Photocraft was delighted to welcome, via Zoom, Stewart Robinson, Founder of “Lenses For Hire”. Stewart presented an interesting talk that gave us a full understanding of why and how photographic lenses have developed over the (many) years, taking us far back in time to appreciate the full journey up to the present day.

Stewart opened by sharing with us how he came to start up the company. About to make his first-ever trip to the Arctic to photograph polar bears, he went into a branch of Jessops and asked the chap behind the counter if he could hire a lens. Getting a negative response and no real explanation as to why, he realised that this was an area where there must be demand, especially for the kind of trip he was about to make.

Yes, he had to spend a fair bit to buy in his first set of lenses and then set up the business but he has now sold it on to the employees and effectively works for them!

I’m not sure what our members studied at school but I can’t remember anything that gave me such details in the way Stewart explained them.

We started with Euclid, back in around 300BC. He was more about geometry but determined the following:

1. That rectilinear rays proceeding from the eye diverge indefinitely;
2. That the figure contained by a set of visual rays is a cone of which the vertex is at the eye and the base at the surface of the objects seen;
3. That those things are seen upon which visual rays fall and those things are not seen upon which visual rays do not fall;
4. That things seen under a larger angle appear larger, those under a smaller angle appear smaller, and those under equal angles appear equal;
5. That things seen by higher visual rays appear higher, and things seen by lower visual rays appear lower;
6. That, similarly, things seen by rays further to the right appear further to the right, and things seen by rays further to the left appear further to the left;

7. That things seen under more angles are seen more clearly.

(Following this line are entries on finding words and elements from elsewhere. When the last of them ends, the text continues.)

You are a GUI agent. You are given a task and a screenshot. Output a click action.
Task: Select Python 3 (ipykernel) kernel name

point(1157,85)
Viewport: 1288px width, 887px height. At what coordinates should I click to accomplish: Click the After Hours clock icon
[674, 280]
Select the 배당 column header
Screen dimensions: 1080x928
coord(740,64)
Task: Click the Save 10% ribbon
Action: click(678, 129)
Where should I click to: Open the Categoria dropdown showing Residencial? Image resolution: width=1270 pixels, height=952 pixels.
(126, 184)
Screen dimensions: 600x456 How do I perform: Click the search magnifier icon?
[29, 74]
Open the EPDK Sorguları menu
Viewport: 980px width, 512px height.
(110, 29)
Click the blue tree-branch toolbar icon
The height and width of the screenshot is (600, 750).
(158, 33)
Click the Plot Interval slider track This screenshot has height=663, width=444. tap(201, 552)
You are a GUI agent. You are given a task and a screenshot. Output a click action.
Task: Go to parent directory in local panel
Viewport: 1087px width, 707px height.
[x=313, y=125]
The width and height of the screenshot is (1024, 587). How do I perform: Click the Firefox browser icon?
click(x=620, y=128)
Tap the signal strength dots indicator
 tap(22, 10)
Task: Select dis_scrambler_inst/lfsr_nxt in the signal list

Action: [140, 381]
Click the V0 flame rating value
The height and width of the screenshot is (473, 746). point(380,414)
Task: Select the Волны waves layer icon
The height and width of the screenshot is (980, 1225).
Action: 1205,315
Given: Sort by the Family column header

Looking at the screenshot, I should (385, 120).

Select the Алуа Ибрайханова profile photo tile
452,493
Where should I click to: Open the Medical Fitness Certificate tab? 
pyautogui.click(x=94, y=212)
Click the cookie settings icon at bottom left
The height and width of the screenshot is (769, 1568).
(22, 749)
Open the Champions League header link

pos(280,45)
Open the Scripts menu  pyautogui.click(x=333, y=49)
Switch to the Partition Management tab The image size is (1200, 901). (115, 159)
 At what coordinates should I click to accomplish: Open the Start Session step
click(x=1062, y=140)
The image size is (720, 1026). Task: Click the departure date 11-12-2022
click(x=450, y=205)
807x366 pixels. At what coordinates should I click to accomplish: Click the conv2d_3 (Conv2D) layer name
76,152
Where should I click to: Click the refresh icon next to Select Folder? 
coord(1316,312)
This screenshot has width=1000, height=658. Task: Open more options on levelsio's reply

It became clear that there were many people interested in optics and lenses across the world. Some tried to develop their theories and one man became recognised more than most as making the next breakthrough. That was Ibin Haytham.

He understood that both light and colours were involved in how optics worked and so made further progress possible.

Over time there were many key figures, such as Johannes Kepler, Willebrod Snellius (it took many years for him to get fully recognised for his work in founding the mathematical law of refraction, now known as Snell’s law, in 1621), Christian Huygens and Isaac Newton. Of course, all these people were doing their work in order to better understand vision and light.

Allow me to skip forward a while and enter the time of photography. By now, the main areas where efforts were being made was to overcome the various diffraction and aberrations that occur when using a lens. Much of this was being undertaken in what we know today as Eastern Europe.

Joseph Petzval developed a portrait lens with four elements:

This was used in conjunction with Voightlander cameras.

Stewart then told us about the huge amount of work being done by the Zeiss Company and three men who effectively can be said to have created much of the templates still in use today for manufacturing camera lenses.

These three were Paul Rudolph, Ernst Abbe and Otto Schott (the latter still very much a name in glass and used to make many filters) These three created many of the Zeiss lens structures still in use today and effectively copied by many other manufacturers.

Other factors were also now being worked on, such as coatings to better retain the light entering the lens

Throughout this time of development, we also saw the use of the zoom lens with various manufacturers looking to make their name by offering choices of wide and telephoto:

As each individual lens is added, so another is used to correct the distortion the first one causes, until the point where the light and colours meet is as close as possible to being the same.

The cost of lenses relates to both the amount and quality of the glass used. Stewart explained the sheer level of work that has been needed to make many of the top-end zoom lenses, hence the prohibitive prices!

Stewart is a Canon user and his own research shows him the vast array of lenses he can use with his camera. I am sure we are all familiar with the often long list of letters and numbers on our lens and thanks to Stewart, we now know that bit more about what they mean.

Thanks for staying with this and apologies if you feel there is something missing – I did not make any notes as I did not know it was my turn to do the blog!